If you think that the gap is too big for Acuña to overcome, though, consider that Acuña has gained 1.1 fWAR on Bellinger and 0.7 fWAR on Yelich since July 19 and appears to only be getting hotter.
It is worth noting that players like Anthony Rendon and Ketel Marte are also having standout seasons. But they also fall significantly behind the top two and play on teams that are trailing in their divisions by significant margins. For another player to crack into the top two for NL MVP, it would likely need to be a player getting really hot at the end and carrying their team to unexpected heights for the season. Acuña fits that bill the best, in my opinion.
There are a few factors working in Acuña’s favor that could allow him to climb into the race and ultimately snatch the title.
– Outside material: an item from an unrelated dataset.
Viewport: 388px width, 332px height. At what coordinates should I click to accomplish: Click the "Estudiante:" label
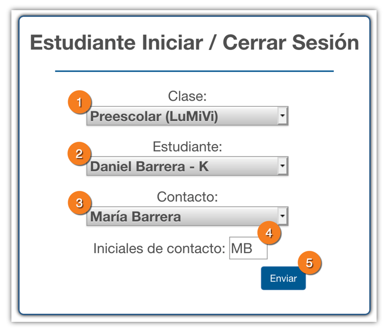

First, Acuña’s value will be optimized with him batting lead-off and playing right field. It should come as a surprise to no one (except Brian Snitker circa March 2019) that Acuña has been a completely different hitter from the lead-off spot in the lineup. In 149 career games hitting lead-off, Acuña has hit 45 home runs and stolen 40 bases. To put that in perspective, there has only been one 45 home run/40 stolen base season in the history of baseball (Alfonso Soriano in 2006).
Acuña by lineup position
|All other spots||81||.256||.329||.449||45||14||41||4||.333||105|
Acuña has also adapted very well to playing right field in Nick Markakis’ absence, and improved defensive metrics could help make Acuña’s MVP case. He never seemed very comfortable this season in center field, and playing left field did not allow him to utilize one of his best weapons – his cannon of an arm – quite as often. While defensive metrics in such a small sample are unreliable, the eye test of how Acuña comes up cocked and ready to throw out baserunners every time he fields a ball in right field should tell you all you need to know about his mentality out there. Take, for example, his put-out against the Marlins, which turned out to be a huge part of the Braves escaping the game with a win:
Another factor working in Acuña’s favor is his performance in the months of August and September. Acuña hit .320/.399/.609 with 15 home runs, .421 wOBA, and 166 wRC+ as a rookie last season during the months of August and September. While we only have one prior season to glean a trend from, Acuña is off to an even hotter August this season, as noted above. Acuña provided a massive boost to the Braves last season down the stretch to help the team close out the division title with ease. Repeating this task would certainly catch the eye of MVP voters, and recency bias could propel Acuña’s MVP odds.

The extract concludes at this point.